Così è per me questo stadio : un mix di ricordi e passioni.
Ieri nella prova dei 100 metri grazie a Dio è andato tutto per il meglio e correndo libero e sereno di mente ho realizzato un ottimo 14’79” che rappresenta il mio record stagionale.
La notte prima della gara come sempre ho dormito pochissimo rigirandomi nel letto con la paura che l’indomani potessi strapparmi di nuovo e buttare così al vento il finale di stagione. Ma poi ho ripensato alla lezione di Marco Olmo ( ho finito di leggere il suo bellissimo libro “Correre nel vuoto”) dove il campione di Robilante spiega che se un atleta è ben allenato non deve temere nulla e che il pilota ( la testa) deve sapere interpretare bene i messaggi che la macchina (il nostro corpo) gli invia.
Ho cercato di fare mia la lezione. Allenato ero allenato…quindi di cosa dovevo aver paura? Solo dei miei fantasmi….
Lo sport e l’atletica insegnano ad essere umili e a non sopravvalutarsi mai. Ma nemmeno ad abbattersi…

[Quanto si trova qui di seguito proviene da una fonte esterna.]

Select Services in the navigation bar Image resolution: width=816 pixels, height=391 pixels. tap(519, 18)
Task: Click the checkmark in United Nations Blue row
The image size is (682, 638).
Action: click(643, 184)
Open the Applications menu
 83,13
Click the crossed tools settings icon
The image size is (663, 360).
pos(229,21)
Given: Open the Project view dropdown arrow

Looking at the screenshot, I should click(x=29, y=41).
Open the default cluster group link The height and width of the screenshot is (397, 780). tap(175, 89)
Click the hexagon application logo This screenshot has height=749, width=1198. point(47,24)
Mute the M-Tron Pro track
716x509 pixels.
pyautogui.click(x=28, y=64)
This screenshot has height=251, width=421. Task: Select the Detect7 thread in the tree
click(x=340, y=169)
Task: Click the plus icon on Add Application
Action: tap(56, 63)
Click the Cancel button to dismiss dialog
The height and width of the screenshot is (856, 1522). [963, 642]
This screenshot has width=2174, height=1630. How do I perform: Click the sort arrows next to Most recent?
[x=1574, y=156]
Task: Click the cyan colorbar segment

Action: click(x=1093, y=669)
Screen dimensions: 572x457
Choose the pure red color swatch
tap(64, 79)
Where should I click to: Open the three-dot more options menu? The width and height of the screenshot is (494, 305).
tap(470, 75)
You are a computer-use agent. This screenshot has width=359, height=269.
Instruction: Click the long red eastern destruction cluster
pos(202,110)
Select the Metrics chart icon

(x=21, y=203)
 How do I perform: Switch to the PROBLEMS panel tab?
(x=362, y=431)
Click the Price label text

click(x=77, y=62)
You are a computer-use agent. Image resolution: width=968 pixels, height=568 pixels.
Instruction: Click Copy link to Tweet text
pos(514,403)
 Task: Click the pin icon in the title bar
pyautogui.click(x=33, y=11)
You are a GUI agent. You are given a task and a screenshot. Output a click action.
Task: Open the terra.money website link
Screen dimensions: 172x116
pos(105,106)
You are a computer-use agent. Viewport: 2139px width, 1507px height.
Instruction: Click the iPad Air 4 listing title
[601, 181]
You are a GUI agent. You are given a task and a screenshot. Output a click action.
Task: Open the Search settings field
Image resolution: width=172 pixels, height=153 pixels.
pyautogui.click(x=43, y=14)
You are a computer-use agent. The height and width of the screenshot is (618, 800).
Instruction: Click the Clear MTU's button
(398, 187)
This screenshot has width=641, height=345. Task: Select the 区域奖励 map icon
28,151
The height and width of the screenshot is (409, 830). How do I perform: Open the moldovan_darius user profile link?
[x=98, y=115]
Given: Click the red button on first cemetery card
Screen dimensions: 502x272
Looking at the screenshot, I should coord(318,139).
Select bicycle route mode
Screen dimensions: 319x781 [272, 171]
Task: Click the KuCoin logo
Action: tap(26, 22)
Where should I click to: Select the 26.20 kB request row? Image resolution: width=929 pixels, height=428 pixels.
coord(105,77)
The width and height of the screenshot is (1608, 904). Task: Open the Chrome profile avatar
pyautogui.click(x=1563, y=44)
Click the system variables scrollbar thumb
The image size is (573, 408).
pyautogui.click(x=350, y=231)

Ieri mi sentivo bene…mi sono ben riscaldato e quando sono entrato in Calling Room ho avuto subito sensazioni positive .
Mi è stata poi assegnata la corsia uno ( quella che preferisco) ed un pettorale il 450 ( credo nella numerologia) che mi ha portato bene.
Solo un pò di tensione prima della partenza perché un concorrente si è messo a battibeccare con un giudice perché lo stesso ha dovuto ritardare lo start per aspettare un atleta che poi non si è presentato : una cosa molto antipatica.
Ho cercato di rimanere concentrato senza pensare a quegli inutili confronti…
Poi dopo lo sparo ho cercato di spingere molto e tenere il ritmo nel lanciato cercando di non indurirmi nei 30 finali…e di chiudere con il sorriso come mi aveva consigliato un master 75 di Ascoli Piceno : ” Vai e sorridi e ritieniti un uomo fortunato ” mi ha detto quel simpatico occhialuto nonnetto…Grazie Amico Mio..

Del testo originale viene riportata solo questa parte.